THE RECORDS:
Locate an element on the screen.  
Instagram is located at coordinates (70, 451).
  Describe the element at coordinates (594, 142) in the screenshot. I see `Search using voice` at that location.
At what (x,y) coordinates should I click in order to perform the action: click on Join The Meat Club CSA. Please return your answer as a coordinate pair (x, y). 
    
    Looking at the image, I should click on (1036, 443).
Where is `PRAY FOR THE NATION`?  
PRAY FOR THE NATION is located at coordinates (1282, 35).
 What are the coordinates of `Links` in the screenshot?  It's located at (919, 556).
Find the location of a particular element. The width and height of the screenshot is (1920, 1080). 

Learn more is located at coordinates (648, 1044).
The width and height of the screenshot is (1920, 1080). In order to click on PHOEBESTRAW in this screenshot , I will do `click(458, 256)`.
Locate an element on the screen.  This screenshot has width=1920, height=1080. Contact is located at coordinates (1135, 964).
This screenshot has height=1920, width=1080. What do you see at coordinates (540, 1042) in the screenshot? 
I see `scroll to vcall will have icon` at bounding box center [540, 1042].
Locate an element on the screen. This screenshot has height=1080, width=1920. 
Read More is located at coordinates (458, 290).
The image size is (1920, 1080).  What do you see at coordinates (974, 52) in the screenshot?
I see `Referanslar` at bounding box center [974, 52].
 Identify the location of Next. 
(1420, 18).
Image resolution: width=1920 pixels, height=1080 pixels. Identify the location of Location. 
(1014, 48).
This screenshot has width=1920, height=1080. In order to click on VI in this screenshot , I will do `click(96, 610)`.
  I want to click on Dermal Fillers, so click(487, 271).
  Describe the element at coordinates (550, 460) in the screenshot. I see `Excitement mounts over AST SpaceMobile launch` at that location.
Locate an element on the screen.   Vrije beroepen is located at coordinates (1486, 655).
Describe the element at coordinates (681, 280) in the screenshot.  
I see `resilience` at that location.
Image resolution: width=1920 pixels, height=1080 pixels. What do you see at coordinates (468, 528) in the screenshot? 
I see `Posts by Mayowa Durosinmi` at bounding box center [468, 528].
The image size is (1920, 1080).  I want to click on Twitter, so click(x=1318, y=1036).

AIM: Rewrite every line of the entries above as a JSON list of strings, one string per line, with blank lines left out.

ANSWER TO THIS TASK:
[
  "Locate an element on the screen.  ",
  "Instagram is located at coordinates (70, 451).",
  "  Describe the element at coordinates (594, 142) in the screenshot. I see `Search using voice` at that location.",
  "At what (x,y) coordinates should I click in order to perform the action: click on Join The Meat Club CSA. Please return your answer as a coordinate pair (x, y). ",
  "    Looking at the image, I should click on (1036, 443).",
  "Where is `PRAY FOR THE NATION`?  ",
  "PRAY FOR THE NATION is located at coordinates (1282, 35).",
  " What are the coordinates of `Links` in the screenshot?  It's located at (919, 556).",
  "Find the location of a particular element. The width and height of the screenshot is (1920, 1080). ",
  "Learn more is located at coordinates (648, 1044).",
  "The width and height of the screenshot is (1920, 1080). In order to click on PHOEBESTRAW in this screenshot , I will do `click(458, 256)`.",
  "Locate an element on the screen.  This screenshot has width=1920, height=1080. Contact is located at coordinates (1135, 964).",
  "This screenshot has height=1920, width=1080. What do you see at coordinates (540, 1042) in the screenshot? ",
  "I see `scroll to vcall will have icon` at bounding box center [540, 1042].",
  "Locate an element on the screen. This screenshot has height=1080, width=1920. ",
  "Read More is located at coordinates (458, 290).",
  "The image size is (1920, 1080).  What do you see at coordinates (974, 52) in the screenshot?",
  "I see `Referanslar` at bounding box center [974, 52].",
  " Identify the location of Next. ",
  "(1420, 18).",
  "Image resolution: width=1920 pixels, height=1080 pixels. Identify the location of Location. ",
  "(1014, 48).",
  "This screenshot has width=1920, height=1080. In order to click on VI in this screenshot , I will do `click(96, 610)`.",
  "  I want to click on Dermal Fillers, so click(487, 271).",
  "  Describe the element at coordinates (550, 460) in the screenshot. I see `Excitement mounts over AST SpaceMobile launch` at that location.",
  "Locate an element on the screen.   Vrije beroepen is located at coordinates (1486, 655).",
  "Describe the element at coordinates (681, 280) in the screenshot.  ",
  "I see `resilience` at that location.",
  "Image resolution: width=1920 pixels, height=1080 pixels. What do you see at coordinates (468, 528) in the screenshot? ",
  "I see `Posts by Mayowa Durosinmi` at bounding box center [468, 528].",
  "The image size is (1920, 1080).  I want to click on Twitter, so click(x=1318, y=1036)."
]